In order to recruit a fast paced modern public that is pressed for time and on the go, a successful campaign needs to reach out and entice people to believe that what they are seeing will be worth their while. A place to start would be by creating a commercial for television. The California Cheese commercials are an excellent example of a commercial for a healthy product. It features two cows singing their Californian rendition of “Green Acres”. The tune is catchy, the theme is entertaining and the product is well known and liked. The dairy industry has the idea and now it is time for the 5-a-Day campaign to jump onto the advertising bandwagon.
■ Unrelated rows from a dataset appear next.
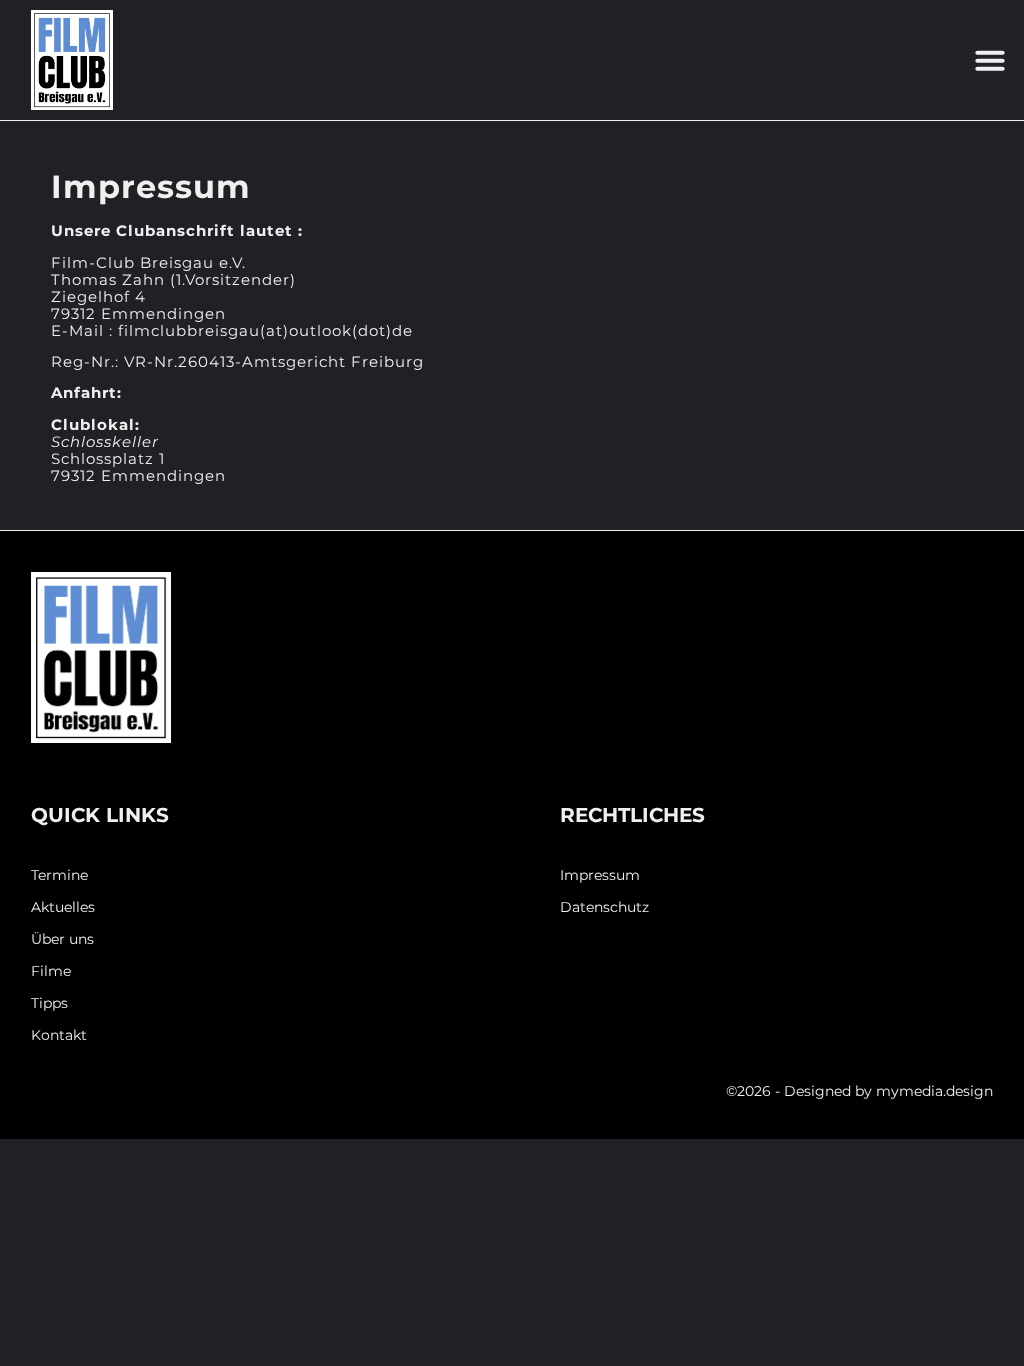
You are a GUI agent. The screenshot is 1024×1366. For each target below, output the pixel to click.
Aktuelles (63, 907)
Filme (51, 971)
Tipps (49, 1003)
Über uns (62, 939)
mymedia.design (934, 1091)
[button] (990, 60)
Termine (59, 875)
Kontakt (59, 1035)
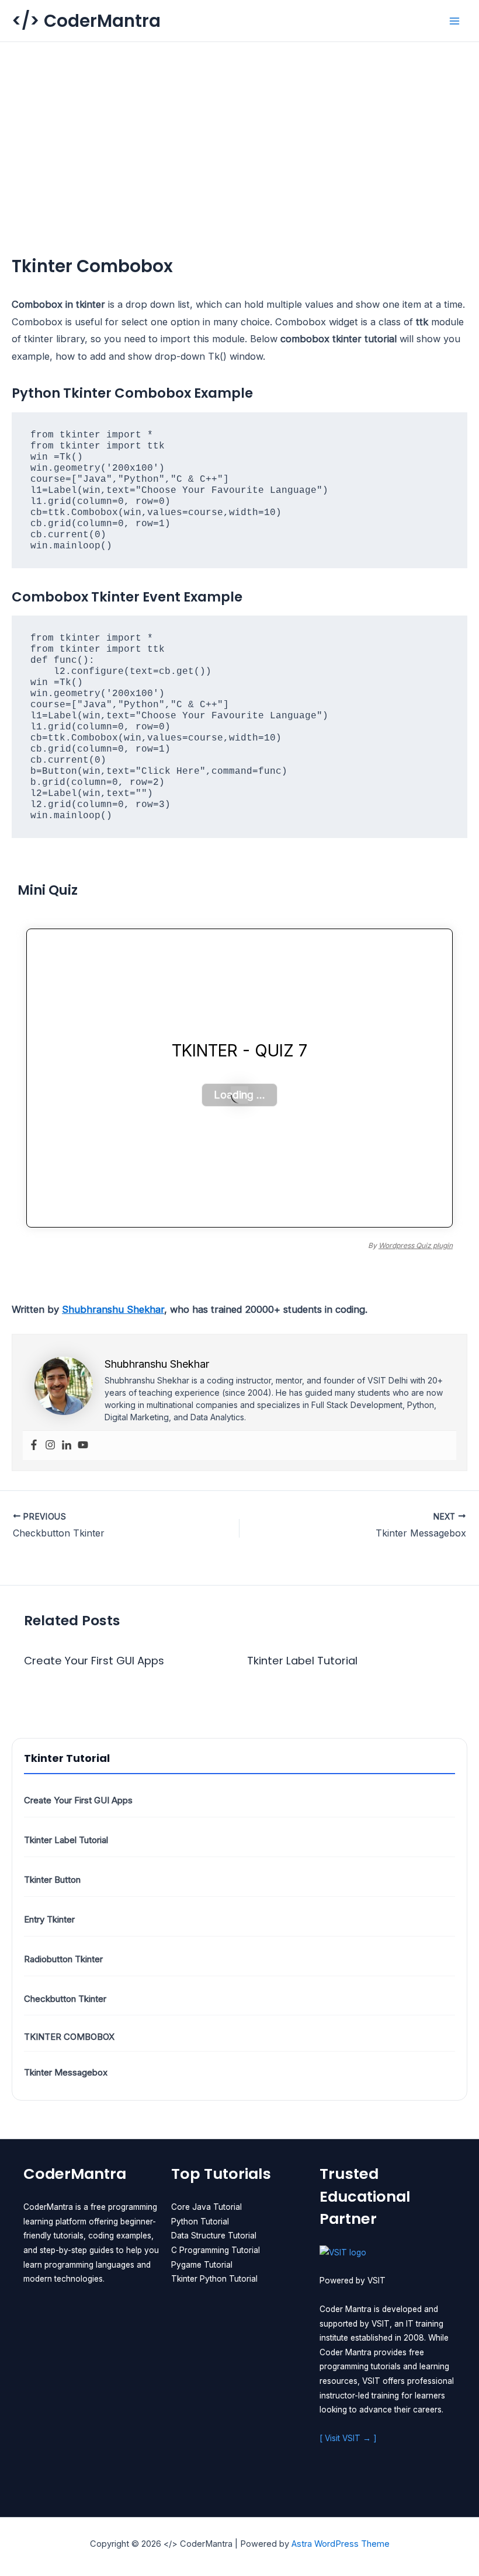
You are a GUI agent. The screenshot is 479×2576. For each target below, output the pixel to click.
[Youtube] (83, 1445)
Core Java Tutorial (206, 2207)
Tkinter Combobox (69, 2036)
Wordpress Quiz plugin (416, 1245)
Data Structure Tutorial (213, 2235)
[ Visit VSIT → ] (348, 2438)
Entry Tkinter (49, 1919)
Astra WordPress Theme (340, 2544)
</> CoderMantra (86, 21)
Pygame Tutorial (201, 2264)
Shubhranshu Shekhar (113, 1309)
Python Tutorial (200, 2221)
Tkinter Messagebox (65, 2072)
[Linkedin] (66, 1445)
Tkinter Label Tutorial (66, 1839)
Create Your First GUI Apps (78, 1800)
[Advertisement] (239, 129)
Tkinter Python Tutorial (214, 2278)
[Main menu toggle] (454, 21)
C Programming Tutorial (215, 2250)
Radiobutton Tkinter (63, 1959)
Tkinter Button (52, 1879)
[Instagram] (50, 1445)
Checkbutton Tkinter (65, 1998)
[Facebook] (34, 1445)
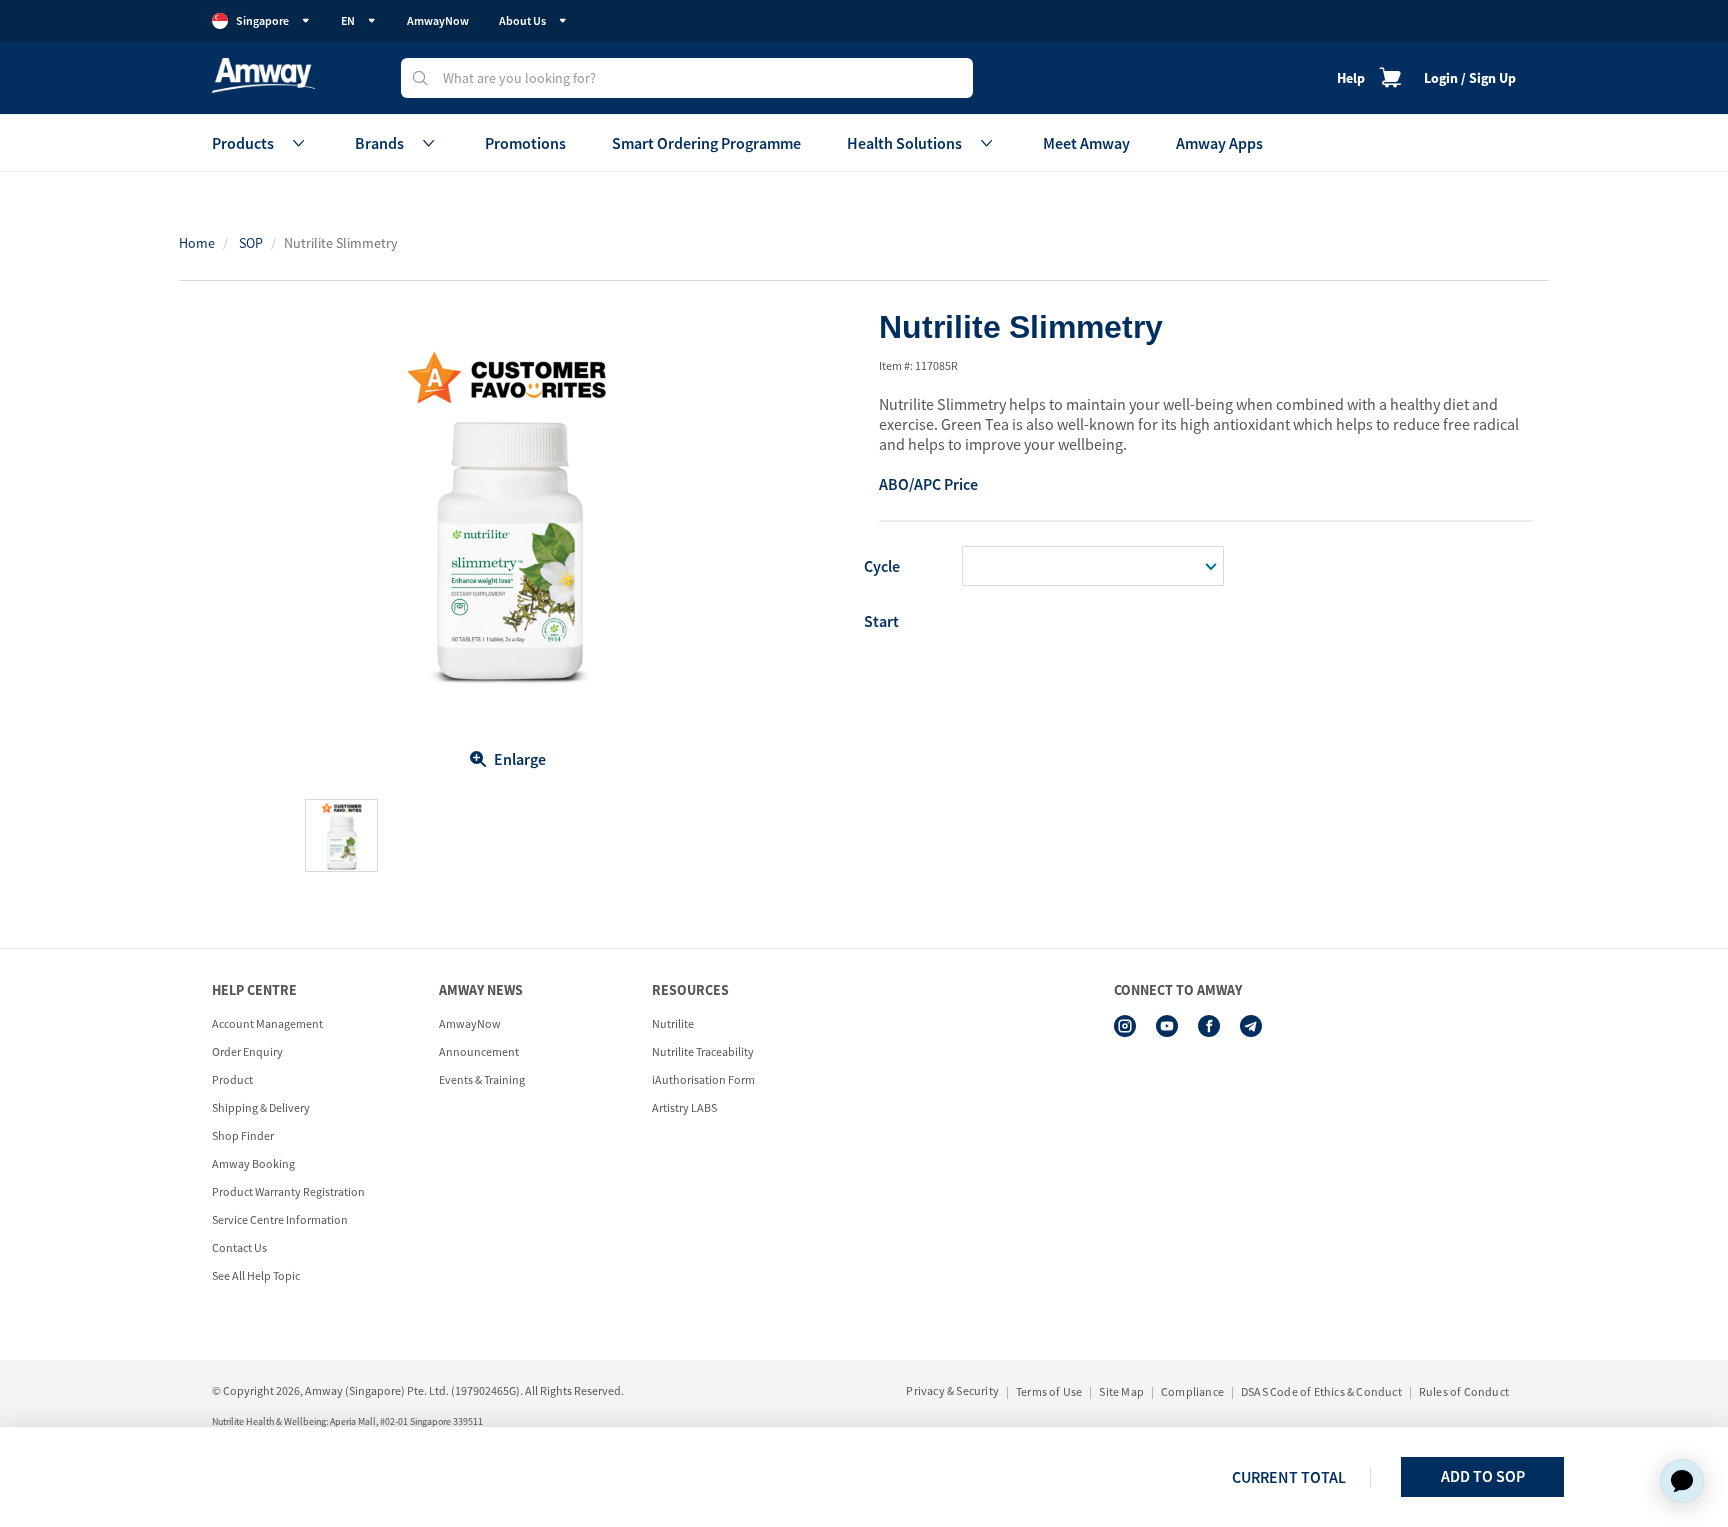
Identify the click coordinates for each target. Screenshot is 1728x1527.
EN (348, 20)
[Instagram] (1125, 1026)
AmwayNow (438, 20)
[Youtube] (1167, 1026)
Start (881, 621)
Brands (379, 143)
By placing advertisements directly in the public’s line of sight and including a less commanding message (“More Matters” versus “5-a-Day”) people will be more apt to do what they can to consume more fruits and vegetables. Another positive outcome of this tactic is that it will lead to a sense of personal empowerment.

By abandoning the strong dependency on the health belief model and incorporating the ideology behind the advertising model the 5-a-Day campaign will make catastrophic improvements in its attempt to reach the general public. What is stopping it right now from doing so is how the campaign is targeting its intended audience. It is common knowledge that fruits and vegetables are important for good health and there is enough information out there to support the claim to anyone who doesn’t believe it. By making more information available, as the campaign is currently doing on line, it is only making an impact on an individual level. While any improvement in behavior is beneficial and no doubt a great success, more needs to be done to solve the issue at the social and environmental levels. It is at these levels where small changes will go a long way to improving the behaviors of millions.


1. Siegel M. Health Behavior Models. Class notes. 22 March 2007

2. Byrd-Bredbenner C. & Grasso D. Prime-Time Health: An Analysis of Health Content in Television Commercials Broadcast During Programs Viewed Heavily by Children. New Brunswick, NJ: The State University of New Jersey. 1999. Retrieved from on 5 April 2007

3. CNN Interactive. Lunchables may be munchable- but study warns of salt. Retrieved from on 3 April 2007

4. Center for Disease Control. (2007). How to add fruits and vegetables into your diet the quick and easy way. Retrieved from on 19 April 2007.